**PROBLEM TO WORK ON**: Print nothing but the lines below starting at the line that holds "Task: Click the 删除 trash icon in toolbar" and ending at the line that holds "The height and width of the screenshot is (494, 1012).", including both, each exactly as written.

**DATA FOR PROCESSING**:
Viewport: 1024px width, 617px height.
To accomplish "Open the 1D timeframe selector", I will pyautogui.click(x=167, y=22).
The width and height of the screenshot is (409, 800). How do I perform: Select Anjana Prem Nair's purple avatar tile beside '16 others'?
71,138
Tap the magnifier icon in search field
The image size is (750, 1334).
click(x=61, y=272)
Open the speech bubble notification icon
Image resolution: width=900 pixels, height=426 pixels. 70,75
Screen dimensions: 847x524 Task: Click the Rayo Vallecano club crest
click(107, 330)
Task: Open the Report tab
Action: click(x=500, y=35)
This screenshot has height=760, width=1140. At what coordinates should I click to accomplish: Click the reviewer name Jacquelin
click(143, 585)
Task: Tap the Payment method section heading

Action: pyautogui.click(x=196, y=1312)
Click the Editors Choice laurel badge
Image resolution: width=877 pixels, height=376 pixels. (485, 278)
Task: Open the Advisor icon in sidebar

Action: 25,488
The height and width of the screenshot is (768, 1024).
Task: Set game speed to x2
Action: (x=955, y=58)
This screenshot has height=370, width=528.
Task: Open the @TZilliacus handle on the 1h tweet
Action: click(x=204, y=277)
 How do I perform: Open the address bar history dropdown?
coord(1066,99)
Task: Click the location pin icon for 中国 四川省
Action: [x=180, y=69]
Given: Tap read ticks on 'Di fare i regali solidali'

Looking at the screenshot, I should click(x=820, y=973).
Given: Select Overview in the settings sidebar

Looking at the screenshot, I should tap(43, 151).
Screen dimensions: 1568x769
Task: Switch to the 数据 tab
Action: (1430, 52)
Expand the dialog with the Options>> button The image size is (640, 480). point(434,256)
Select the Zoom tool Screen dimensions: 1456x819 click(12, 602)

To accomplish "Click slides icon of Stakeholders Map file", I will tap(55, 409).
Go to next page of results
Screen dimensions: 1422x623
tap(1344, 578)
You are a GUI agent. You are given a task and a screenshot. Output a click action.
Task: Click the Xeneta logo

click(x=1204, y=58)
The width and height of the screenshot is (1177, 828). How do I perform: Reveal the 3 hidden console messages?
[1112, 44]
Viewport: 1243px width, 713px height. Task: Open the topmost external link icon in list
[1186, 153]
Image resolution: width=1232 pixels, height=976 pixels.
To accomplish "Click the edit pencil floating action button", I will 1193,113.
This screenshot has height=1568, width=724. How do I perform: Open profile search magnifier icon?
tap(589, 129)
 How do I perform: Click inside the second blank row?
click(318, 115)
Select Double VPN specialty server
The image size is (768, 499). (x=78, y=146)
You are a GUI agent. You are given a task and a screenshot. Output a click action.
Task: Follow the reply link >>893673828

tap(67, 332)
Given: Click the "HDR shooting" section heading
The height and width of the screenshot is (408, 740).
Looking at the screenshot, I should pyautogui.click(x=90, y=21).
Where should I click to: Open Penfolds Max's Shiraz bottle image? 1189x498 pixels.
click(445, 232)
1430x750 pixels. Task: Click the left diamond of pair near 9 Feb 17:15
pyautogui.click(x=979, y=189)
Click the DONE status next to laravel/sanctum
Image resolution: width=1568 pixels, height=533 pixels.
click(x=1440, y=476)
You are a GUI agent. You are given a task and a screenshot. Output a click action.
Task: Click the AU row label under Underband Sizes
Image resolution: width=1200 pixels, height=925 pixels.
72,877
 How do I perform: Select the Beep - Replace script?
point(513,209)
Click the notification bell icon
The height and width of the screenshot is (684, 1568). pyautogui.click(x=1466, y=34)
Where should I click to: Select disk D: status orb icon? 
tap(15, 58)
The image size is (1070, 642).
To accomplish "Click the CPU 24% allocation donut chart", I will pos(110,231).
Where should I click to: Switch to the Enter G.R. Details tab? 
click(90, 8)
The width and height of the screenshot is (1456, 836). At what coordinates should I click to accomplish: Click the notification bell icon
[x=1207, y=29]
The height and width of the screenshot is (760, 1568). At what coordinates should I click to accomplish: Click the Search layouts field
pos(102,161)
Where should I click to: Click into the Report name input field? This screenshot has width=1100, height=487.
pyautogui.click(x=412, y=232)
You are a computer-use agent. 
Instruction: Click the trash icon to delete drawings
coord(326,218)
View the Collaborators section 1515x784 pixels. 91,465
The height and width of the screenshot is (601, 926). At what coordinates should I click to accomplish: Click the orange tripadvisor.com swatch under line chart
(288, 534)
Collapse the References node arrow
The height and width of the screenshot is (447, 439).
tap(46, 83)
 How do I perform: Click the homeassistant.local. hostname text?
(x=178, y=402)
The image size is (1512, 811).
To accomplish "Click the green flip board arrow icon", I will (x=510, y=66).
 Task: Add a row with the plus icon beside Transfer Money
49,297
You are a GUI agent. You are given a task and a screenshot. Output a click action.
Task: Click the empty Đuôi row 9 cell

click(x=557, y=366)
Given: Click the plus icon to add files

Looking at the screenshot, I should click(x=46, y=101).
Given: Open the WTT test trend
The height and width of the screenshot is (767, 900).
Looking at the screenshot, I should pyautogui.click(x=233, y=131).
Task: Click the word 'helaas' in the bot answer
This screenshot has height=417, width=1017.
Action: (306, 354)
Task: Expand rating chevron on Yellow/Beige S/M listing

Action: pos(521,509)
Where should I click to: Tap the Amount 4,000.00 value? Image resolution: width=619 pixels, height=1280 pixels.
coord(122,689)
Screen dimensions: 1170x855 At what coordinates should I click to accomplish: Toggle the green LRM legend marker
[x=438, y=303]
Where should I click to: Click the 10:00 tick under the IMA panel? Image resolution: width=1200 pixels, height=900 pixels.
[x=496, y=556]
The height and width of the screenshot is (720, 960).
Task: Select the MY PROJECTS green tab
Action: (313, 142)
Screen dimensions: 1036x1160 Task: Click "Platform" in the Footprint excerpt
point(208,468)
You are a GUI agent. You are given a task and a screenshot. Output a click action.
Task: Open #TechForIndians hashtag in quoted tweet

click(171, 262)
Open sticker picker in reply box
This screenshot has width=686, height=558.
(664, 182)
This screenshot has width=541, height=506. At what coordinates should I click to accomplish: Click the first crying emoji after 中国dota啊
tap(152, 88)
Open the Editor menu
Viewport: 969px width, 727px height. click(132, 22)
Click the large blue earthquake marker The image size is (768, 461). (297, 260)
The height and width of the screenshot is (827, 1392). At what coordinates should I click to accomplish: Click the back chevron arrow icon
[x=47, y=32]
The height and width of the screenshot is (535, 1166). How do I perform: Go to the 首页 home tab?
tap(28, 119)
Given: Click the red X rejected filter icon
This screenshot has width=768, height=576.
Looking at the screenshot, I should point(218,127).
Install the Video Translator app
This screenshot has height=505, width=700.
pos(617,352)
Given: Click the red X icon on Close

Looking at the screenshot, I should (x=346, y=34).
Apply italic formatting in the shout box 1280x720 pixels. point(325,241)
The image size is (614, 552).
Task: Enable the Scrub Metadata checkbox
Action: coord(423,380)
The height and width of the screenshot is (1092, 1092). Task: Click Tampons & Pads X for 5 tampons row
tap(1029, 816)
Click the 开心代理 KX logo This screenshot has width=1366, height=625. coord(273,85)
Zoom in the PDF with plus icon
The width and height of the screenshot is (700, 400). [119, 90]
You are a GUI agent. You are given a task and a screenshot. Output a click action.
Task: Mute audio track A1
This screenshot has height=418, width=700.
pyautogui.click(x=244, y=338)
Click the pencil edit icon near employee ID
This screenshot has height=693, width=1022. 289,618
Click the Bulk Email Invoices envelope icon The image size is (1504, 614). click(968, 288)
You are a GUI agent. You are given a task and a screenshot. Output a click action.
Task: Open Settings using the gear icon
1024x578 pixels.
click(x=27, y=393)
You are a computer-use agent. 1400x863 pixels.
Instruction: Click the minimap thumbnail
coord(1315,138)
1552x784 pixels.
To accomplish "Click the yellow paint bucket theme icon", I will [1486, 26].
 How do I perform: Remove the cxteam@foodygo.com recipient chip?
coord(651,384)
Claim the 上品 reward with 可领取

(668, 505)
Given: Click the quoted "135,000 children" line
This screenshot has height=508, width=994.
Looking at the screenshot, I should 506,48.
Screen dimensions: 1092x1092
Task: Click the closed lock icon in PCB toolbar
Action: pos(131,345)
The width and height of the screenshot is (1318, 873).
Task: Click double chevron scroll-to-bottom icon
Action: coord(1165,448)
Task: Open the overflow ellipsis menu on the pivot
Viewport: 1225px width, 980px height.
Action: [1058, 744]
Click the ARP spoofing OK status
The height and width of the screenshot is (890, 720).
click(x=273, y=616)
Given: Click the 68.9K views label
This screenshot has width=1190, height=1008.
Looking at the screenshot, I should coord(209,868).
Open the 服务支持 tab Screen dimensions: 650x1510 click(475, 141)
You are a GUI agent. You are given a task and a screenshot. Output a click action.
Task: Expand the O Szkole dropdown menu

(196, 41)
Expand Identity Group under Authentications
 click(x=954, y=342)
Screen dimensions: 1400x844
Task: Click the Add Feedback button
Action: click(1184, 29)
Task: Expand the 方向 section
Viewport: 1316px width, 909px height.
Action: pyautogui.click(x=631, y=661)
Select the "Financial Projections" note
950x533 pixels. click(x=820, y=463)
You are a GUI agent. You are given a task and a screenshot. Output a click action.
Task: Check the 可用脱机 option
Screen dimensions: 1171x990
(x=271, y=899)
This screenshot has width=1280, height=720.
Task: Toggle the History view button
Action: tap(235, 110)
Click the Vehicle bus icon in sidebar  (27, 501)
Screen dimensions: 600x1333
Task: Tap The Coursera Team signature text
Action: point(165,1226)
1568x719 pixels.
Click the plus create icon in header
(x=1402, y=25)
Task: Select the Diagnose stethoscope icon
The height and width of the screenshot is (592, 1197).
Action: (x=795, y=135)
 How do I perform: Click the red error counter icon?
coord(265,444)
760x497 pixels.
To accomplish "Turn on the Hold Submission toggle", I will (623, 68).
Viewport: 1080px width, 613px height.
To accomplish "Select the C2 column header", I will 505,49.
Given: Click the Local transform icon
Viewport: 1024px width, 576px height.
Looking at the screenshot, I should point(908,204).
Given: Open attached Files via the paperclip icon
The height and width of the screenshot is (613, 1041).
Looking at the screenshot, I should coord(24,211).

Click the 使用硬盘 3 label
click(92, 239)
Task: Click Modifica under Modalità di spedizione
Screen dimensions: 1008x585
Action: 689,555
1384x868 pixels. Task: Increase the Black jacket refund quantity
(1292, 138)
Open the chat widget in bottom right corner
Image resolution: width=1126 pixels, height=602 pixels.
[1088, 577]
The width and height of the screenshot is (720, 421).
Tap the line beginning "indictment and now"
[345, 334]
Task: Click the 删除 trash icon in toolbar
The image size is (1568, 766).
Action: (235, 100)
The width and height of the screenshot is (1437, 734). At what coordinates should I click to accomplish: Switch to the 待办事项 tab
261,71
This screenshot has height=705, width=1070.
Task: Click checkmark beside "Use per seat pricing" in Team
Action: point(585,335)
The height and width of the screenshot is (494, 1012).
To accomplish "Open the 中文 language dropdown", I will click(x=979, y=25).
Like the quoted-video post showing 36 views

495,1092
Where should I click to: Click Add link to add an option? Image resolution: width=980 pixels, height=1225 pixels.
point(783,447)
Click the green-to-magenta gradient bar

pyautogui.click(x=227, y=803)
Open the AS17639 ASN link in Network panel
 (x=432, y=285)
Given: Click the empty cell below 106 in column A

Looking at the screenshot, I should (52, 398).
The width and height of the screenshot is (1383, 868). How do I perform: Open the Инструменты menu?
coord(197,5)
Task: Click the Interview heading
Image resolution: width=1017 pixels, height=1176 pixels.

**ANSWER TO THIS PROBLEM**:
Task: Click the 删除 trash icon in toolbar
The image size is (1568, 766).
Action: (235, 100)
The width and height of the screenshot is (1437, 734). At what coordinates should I click to accomplish: Switch to the 待办事项 tab
261,71
This screenshot has height=705, width=1070.
Task: Click checkmark beside "Use per seat pricing" in Team
Action: point(585,335)
The height and width of the screenshot is (494, 1012).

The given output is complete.